___ ENTRIES SUPPLIED
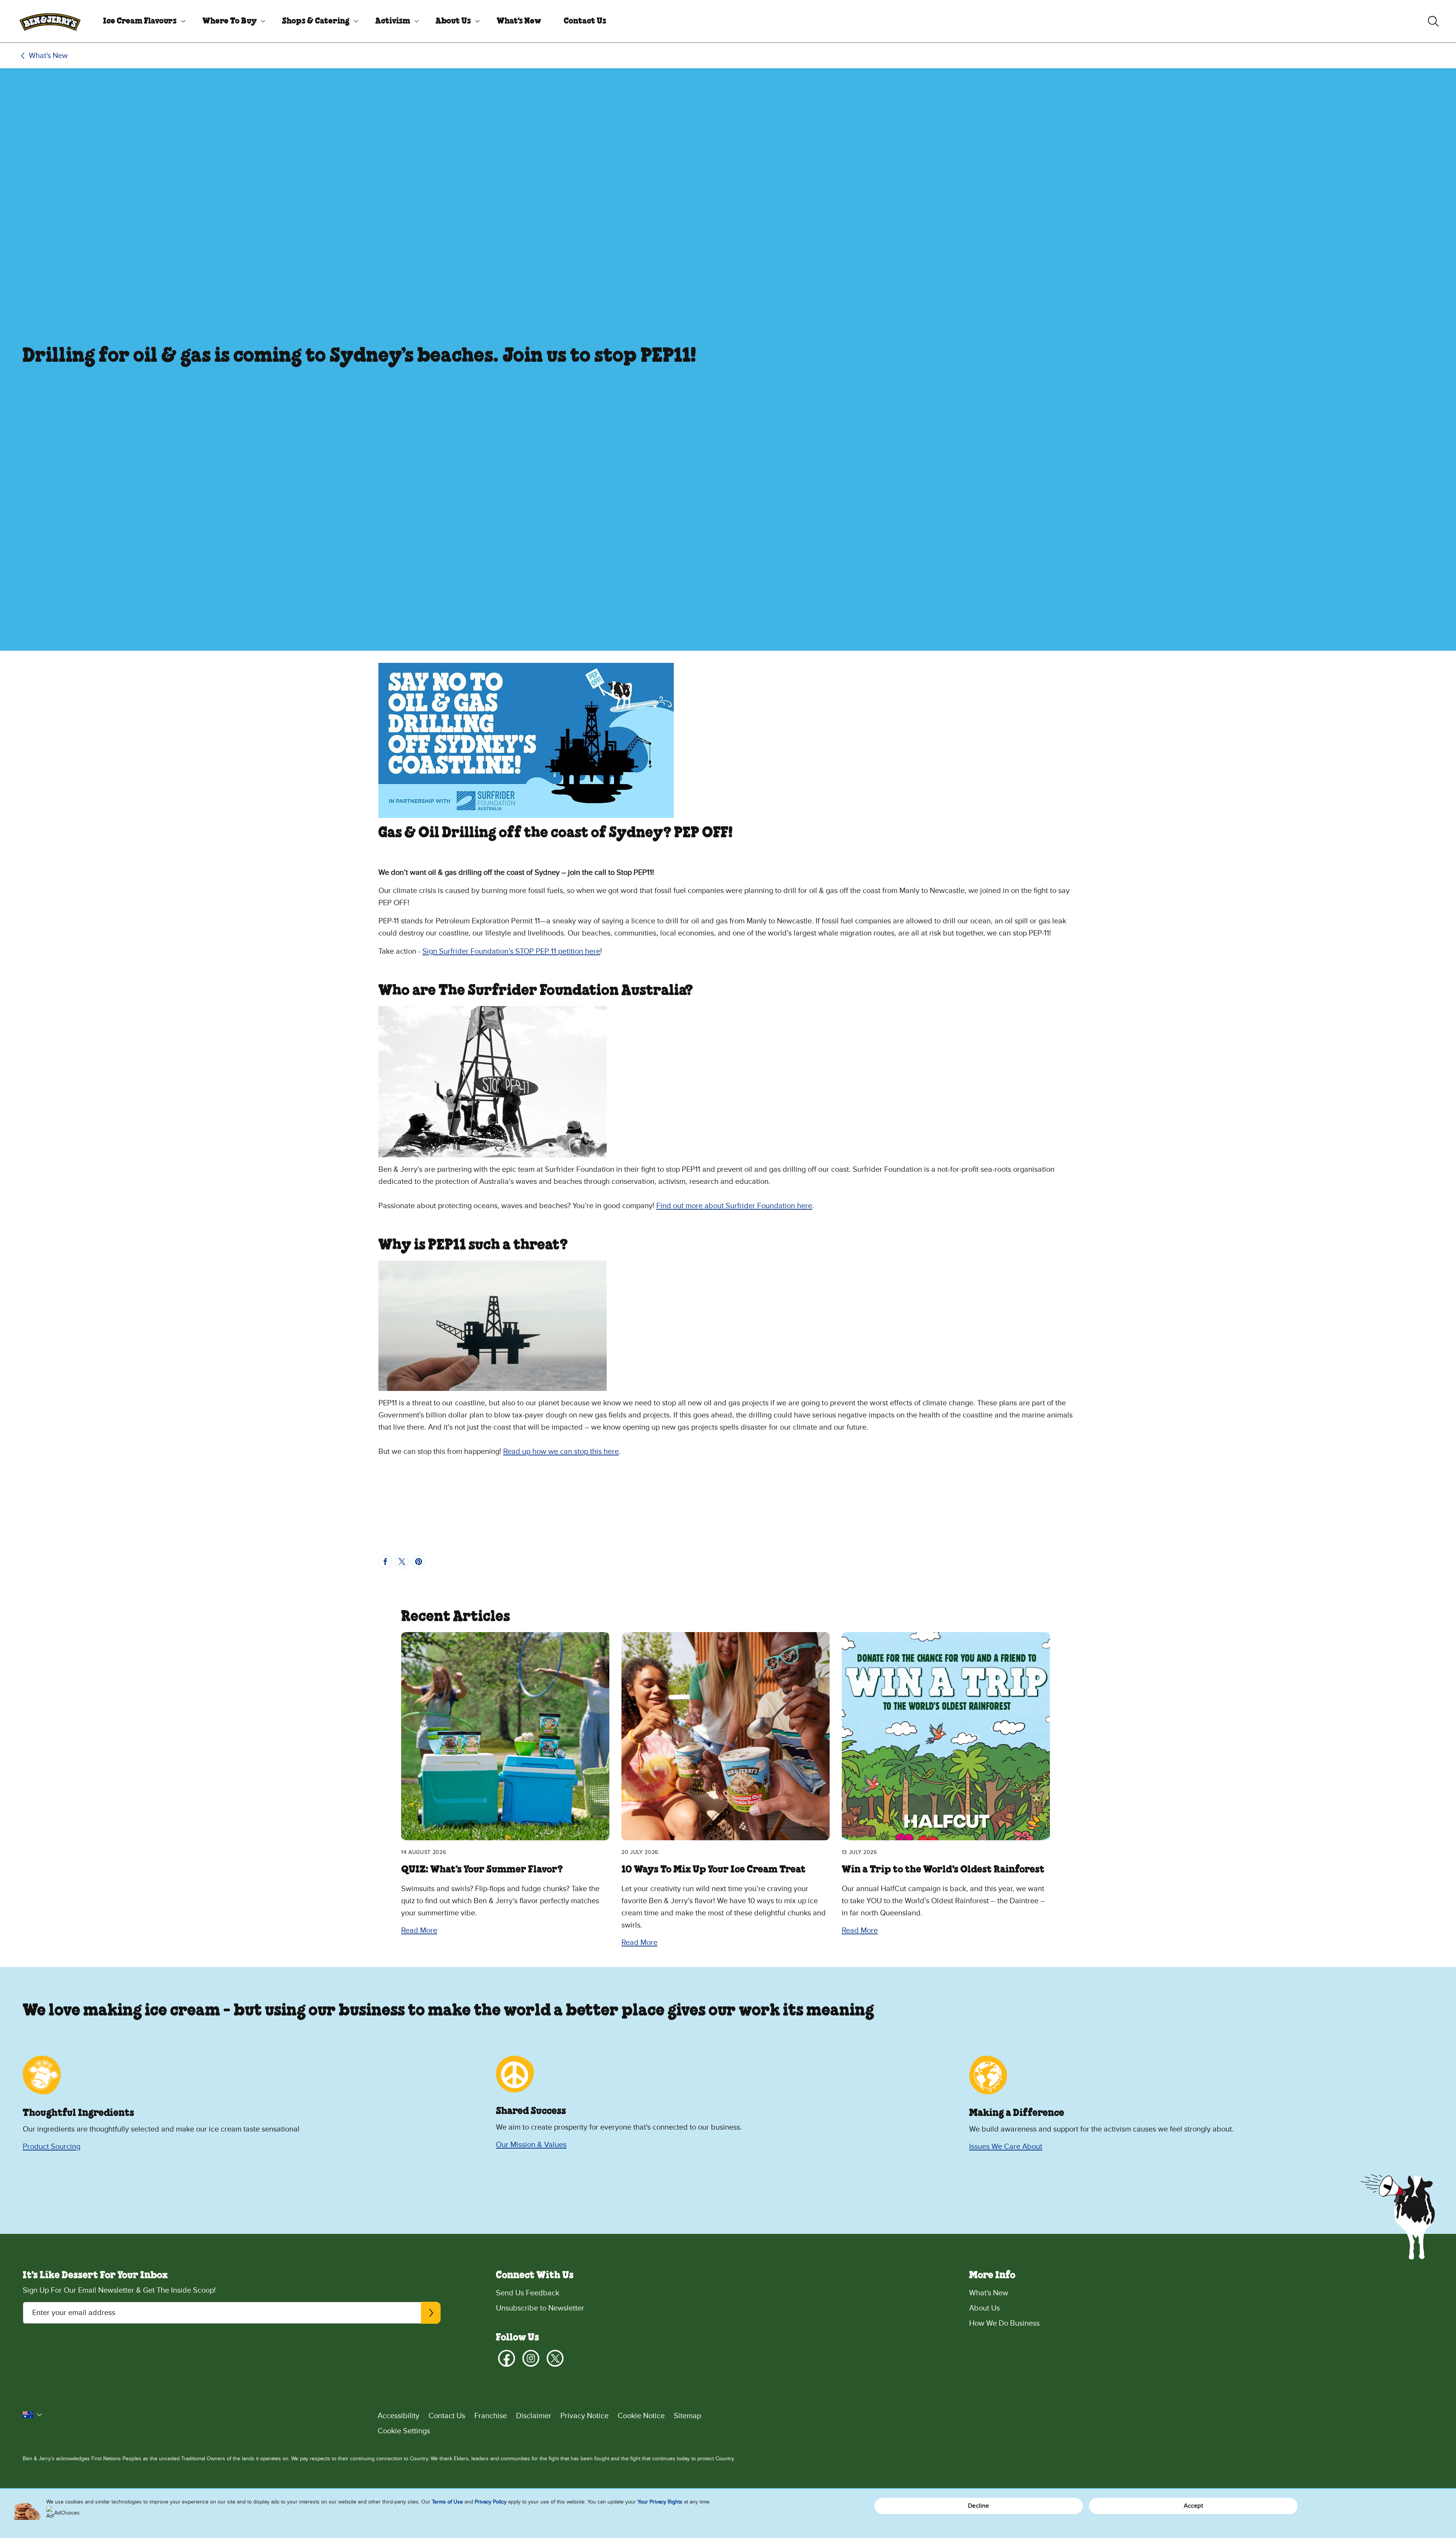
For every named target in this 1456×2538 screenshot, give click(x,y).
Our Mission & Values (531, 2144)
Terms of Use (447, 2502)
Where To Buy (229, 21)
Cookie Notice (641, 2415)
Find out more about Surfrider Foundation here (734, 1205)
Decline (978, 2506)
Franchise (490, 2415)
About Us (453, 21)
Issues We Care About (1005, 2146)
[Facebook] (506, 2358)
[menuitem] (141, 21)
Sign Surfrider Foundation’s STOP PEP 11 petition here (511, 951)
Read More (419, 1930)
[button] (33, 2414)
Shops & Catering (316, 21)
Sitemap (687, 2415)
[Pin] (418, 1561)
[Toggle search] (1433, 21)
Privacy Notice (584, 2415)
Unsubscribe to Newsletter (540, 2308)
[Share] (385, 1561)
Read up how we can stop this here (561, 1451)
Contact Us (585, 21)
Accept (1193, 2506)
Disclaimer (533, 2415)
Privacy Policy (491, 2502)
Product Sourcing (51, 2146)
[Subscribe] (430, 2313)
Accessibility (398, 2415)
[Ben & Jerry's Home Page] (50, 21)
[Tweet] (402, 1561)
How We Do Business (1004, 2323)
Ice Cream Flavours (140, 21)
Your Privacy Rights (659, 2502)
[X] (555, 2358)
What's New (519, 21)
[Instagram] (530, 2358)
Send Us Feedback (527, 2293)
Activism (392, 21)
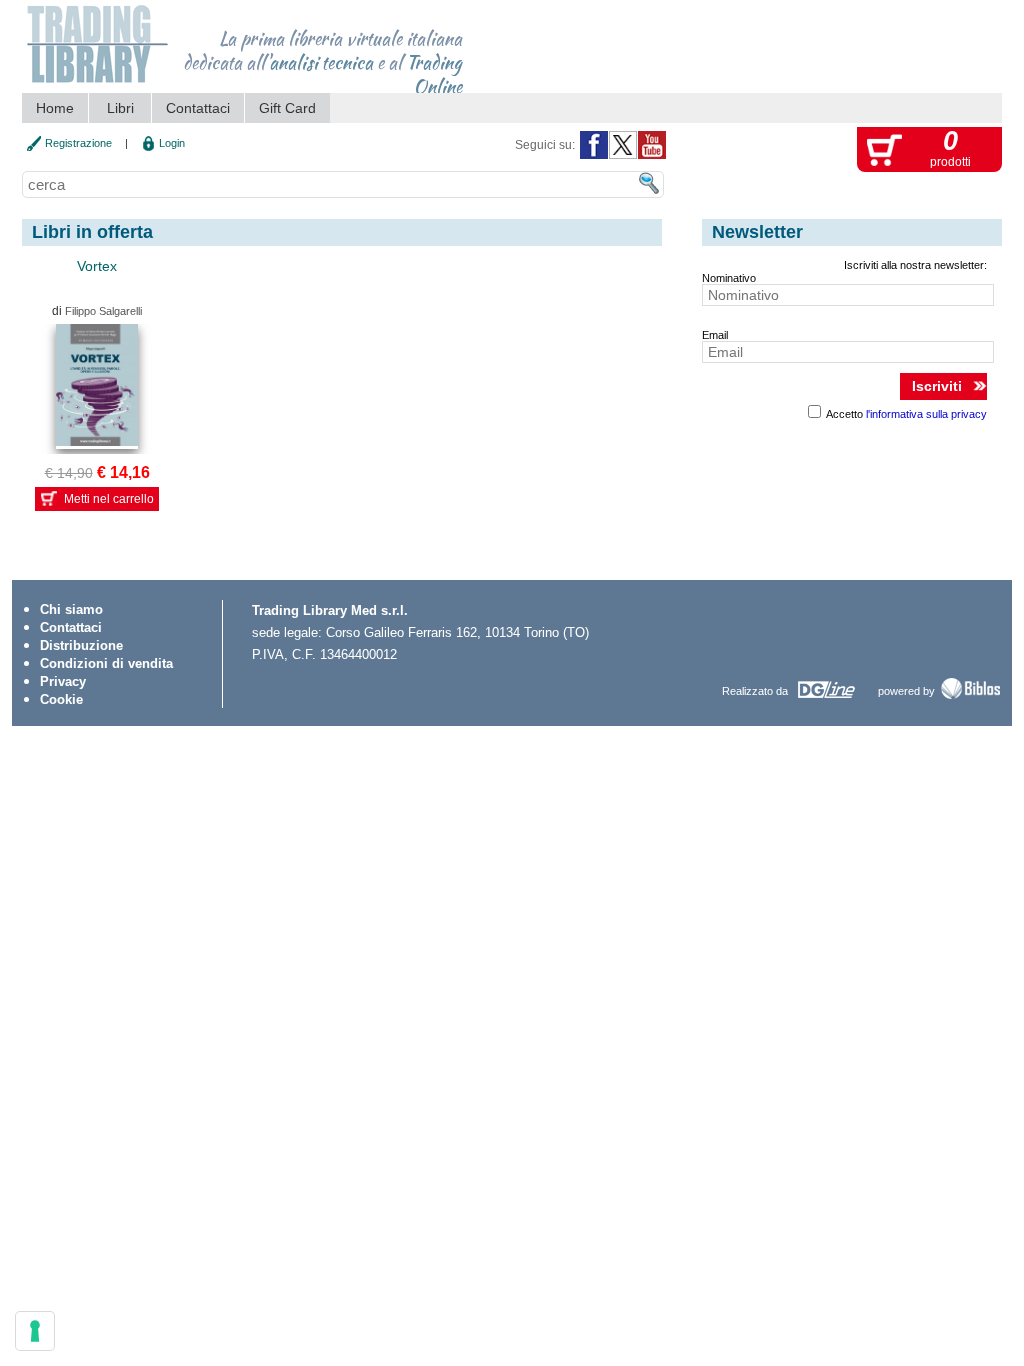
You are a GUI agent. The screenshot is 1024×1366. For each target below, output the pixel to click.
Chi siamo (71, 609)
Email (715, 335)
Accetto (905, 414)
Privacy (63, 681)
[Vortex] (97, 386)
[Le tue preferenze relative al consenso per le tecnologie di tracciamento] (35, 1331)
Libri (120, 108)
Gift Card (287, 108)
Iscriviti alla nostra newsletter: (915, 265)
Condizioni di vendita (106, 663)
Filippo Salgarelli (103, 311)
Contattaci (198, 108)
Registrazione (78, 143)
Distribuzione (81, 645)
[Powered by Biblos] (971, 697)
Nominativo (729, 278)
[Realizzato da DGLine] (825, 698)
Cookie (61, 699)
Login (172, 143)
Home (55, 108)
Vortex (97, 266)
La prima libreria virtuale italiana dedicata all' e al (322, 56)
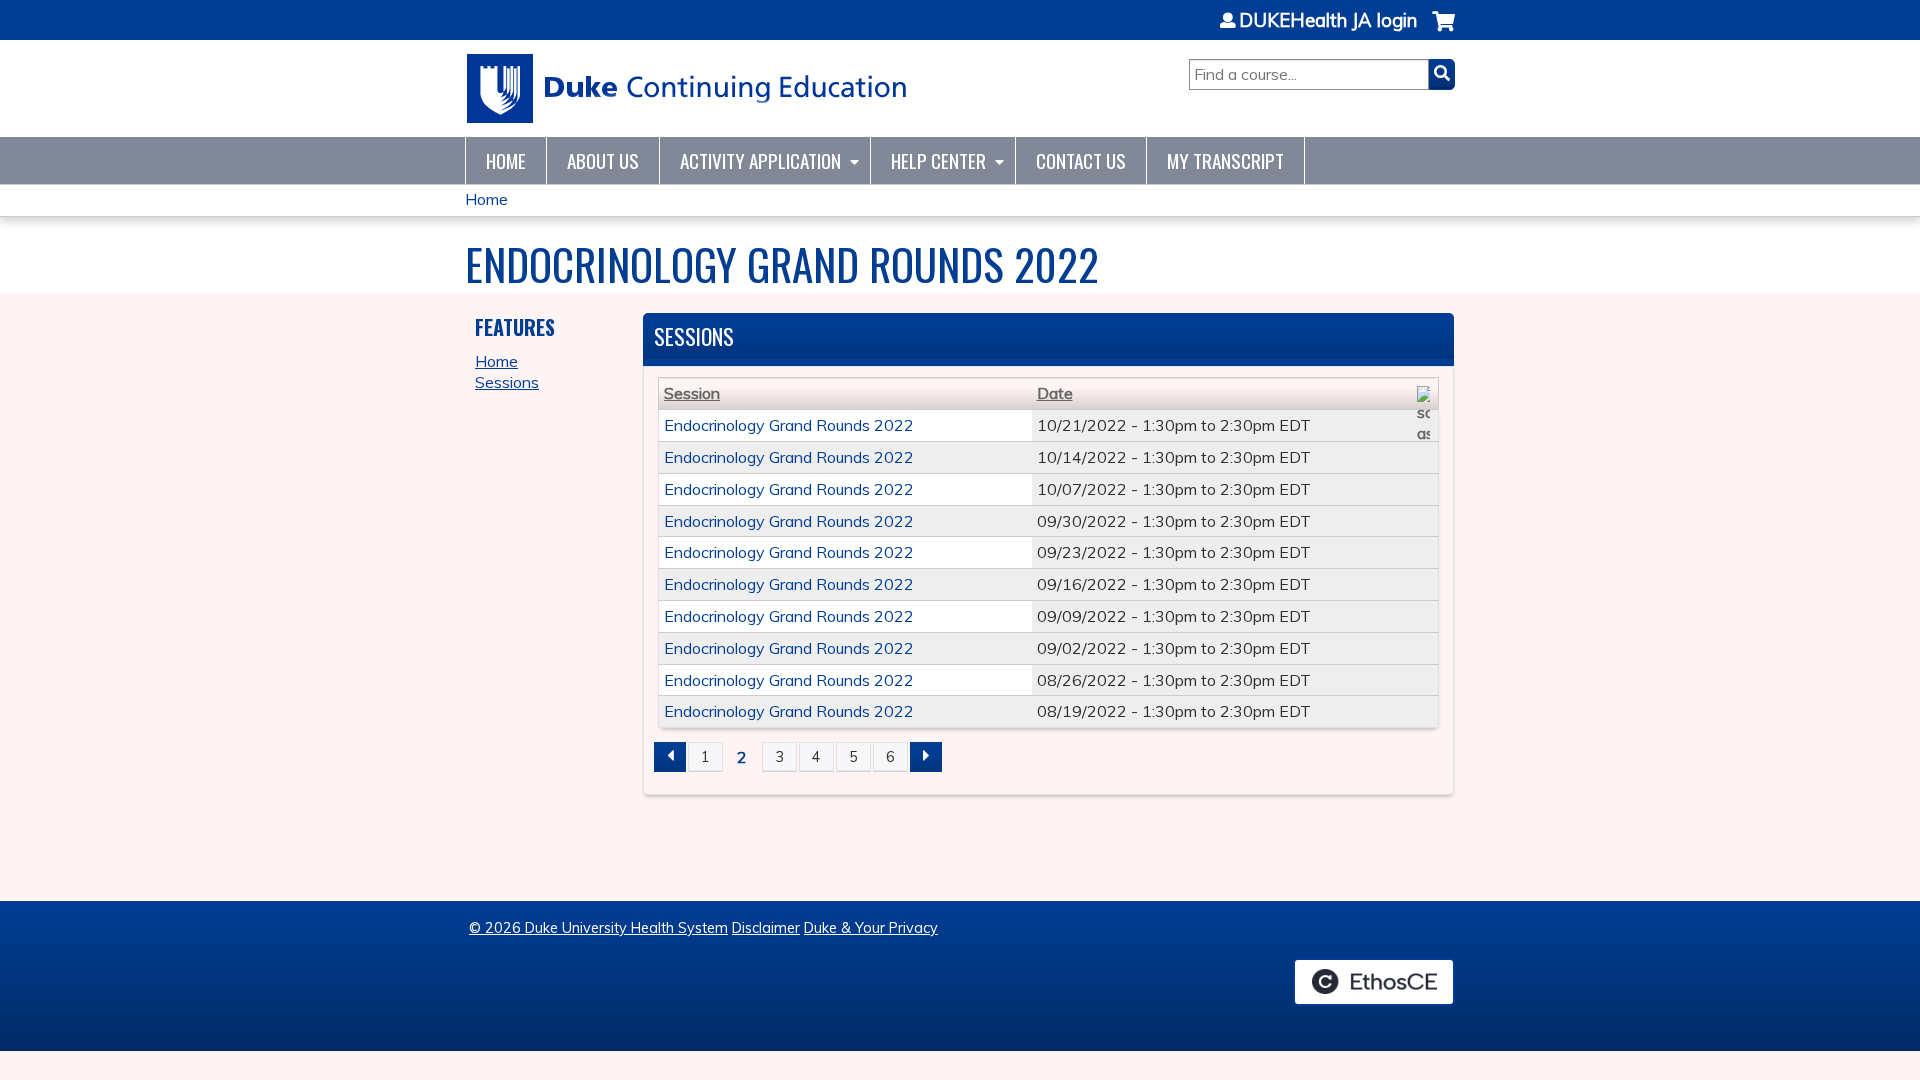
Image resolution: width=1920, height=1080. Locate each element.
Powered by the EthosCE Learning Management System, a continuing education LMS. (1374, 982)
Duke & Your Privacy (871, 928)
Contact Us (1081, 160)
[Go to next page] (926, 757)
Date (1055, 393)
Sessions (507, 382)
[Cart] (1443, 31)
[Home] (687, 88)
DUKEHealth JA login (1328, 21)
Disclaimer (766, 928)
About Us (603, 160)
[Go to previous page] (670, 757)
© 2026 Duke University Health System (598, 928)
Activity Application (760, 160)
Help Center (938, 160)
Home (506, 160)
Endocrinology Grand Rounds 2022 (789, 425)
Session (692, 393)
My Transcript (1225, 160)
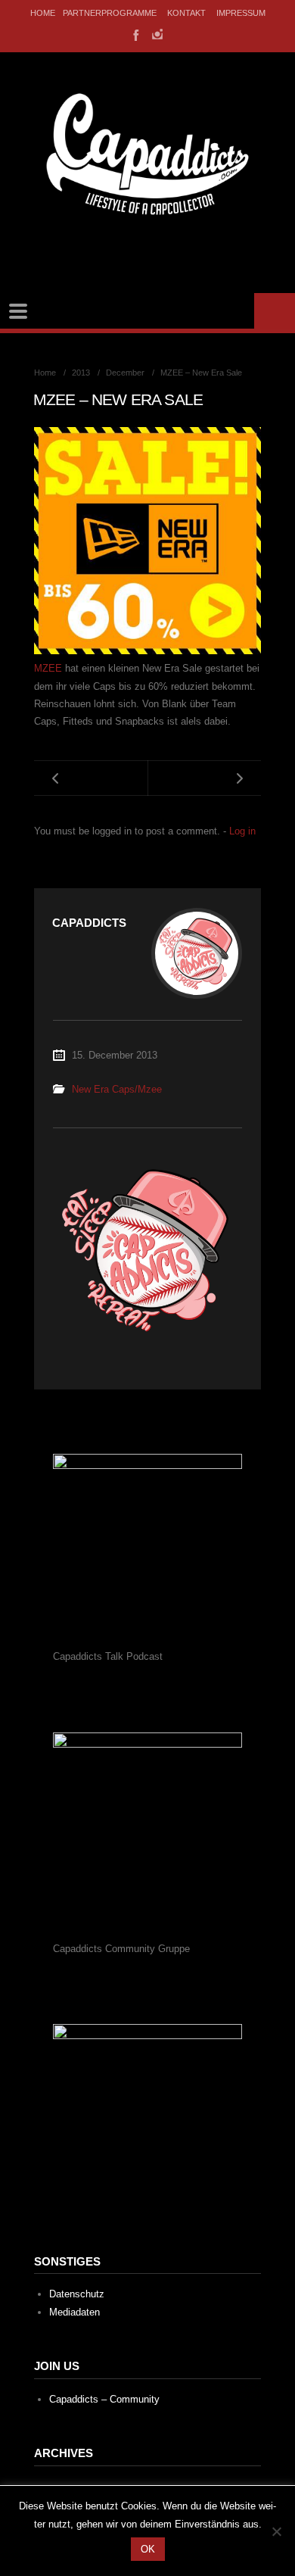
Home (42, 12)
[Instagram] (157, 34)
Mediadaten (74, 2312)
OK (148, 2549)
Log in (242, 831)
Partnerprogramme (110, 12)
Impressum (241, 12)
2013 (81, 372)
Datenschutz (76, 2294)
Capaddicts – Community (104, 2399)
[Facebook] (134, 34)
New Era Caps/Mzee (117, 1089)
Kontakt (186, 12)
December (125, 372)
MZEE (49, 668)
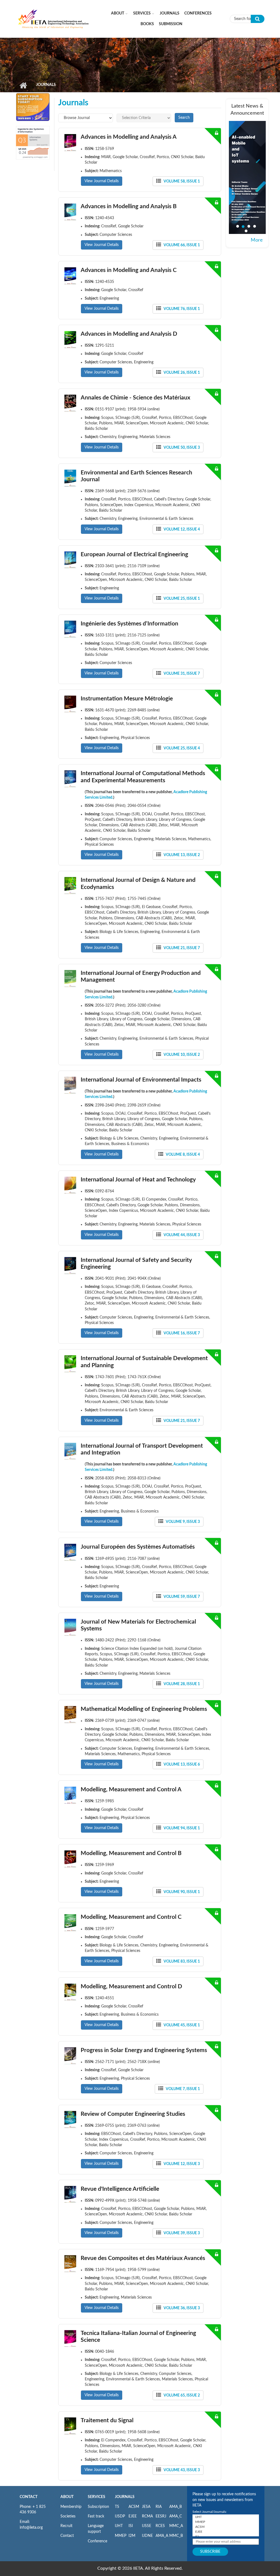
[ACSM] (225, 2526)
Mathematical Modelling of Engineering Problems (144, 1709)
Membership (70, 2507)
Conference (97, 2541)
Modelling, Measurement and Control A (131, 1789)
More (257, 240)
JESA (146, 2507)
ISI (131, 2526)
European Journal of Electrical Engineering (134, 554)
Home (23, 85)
______
Using the entries shown above, reproduce verbatim the lines from the line bearing "Sign Surfrider Foundation’s" to the line bearing "Privacy Policy (491, 2502)", inclusive.

Sign Surfrider Foundation’s STOP PEP 11 petition here (511, 951)
Read More (419, 1930)
[button] (33, 2414)
Shops & Catering (316, 21)
Sitemap (687, 2415)
[Pin] (418, 1561)
[Toggle search] (1433, 21)
Privacy Notice (584, 2415)
Unsubscribe to Newsletter (540, 2308)
[Share] (385, 1561)
Read up how we can stop this here (561, 1451)
Contact Us (585, 21)
Accept (1193, 2506)
Disclaimer (533, 2415)
Privacy Policy (491, 2502)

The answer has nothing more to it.